The $300 million offer came as a shock for Acacia and the old Barrick management, after chairman John Thornton met with Tanzanian president John Magufuli and made the deal.
Tanzania had previously asked for $190 billion in unpaid taxes and penalties, based on the farcical theory Acacia had been exporting hundreds of thousands of ounces of gold more than it had declared.
In March 2017, the government seized 277 concentrate containers and claimed they held 546,746 ounces of gold in concentrate when Acacia had only declared 38,800oz.
Barrick also said Acacia would establish a local operating company.
New Barrick CEO Mark Bristow said the confirmation of the October 2017 arrangement was progress.
"Significant amounts of real value have been destroyed by this dispute and, in Barrick`s view, this proposal will allow the business to focus on rebuilding its mining operations in partnership with their respective stakeholders, and most importantly long-suffering investors, including Barrick," he said.
Barrick says it is not in control of Acacia and so the proposal will now go to the miner's board for approval.
There have been reports Bristow is interested in bringing Acacia back into Barrick.
Acacia has been operating with an interim CEO since late 2017, and interim chairman since August 2018.
It stopped mining at Bulyanhulu and Buzwagi after the export ban, just processing tailings and stockpiles, respectively.
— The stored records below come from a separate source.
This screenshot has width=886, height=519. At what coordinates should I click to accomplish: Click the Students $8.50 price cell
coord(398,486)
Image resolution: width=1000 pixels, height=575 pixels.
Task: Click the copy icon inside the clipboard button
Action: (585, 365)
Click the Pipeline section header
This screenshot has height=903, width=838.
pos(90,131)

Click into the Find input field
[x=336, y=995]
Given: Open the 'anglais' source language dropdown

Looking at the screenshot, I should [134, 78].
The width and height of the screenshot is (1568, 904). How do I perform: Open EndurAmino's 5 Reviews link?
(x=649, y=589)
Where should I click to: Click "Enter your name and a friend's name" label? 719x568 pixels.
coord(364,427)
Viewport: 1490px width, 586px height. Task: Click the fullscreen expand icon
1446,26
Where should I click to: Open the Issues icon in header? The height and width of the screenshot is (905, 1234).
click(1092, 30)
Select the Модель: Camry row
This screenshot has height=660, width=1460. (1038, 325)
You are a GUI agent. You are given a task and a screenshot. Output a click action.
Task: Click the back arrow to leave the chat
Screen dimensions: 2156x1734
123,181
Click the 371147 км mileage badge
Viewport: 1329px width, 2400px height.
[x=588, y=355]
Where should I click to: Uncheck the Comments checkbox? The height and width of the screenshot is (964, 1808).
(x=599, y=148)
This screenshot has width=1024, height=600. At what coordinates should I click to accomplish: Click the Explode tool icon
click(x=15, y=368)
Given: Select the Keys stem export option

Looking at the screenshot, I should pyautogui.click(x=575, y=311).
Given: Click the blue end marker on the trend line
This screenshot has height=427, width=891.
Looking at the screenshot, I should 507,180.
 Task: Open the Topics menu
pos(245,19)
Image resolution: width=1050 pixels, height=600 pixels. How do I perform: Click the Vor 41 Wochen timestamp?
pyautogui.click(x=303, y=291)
The miner's share price increased 6% in London on the news to £2.40 (US$3.13) per share.
Acacia's market capitalisation is half what it was before the concentrate ban came in.
Jefferies analyst Alan Spence said an Acacia shareholder vote could take place in the September quarter, after being signed off by the board and the UK listing authority.
"Assuming a successful shareholder vote and the lifting of the concentrate export ban, Acacia could fairly quickly monetise the $240 million worth of concentrate stockpiles," he said.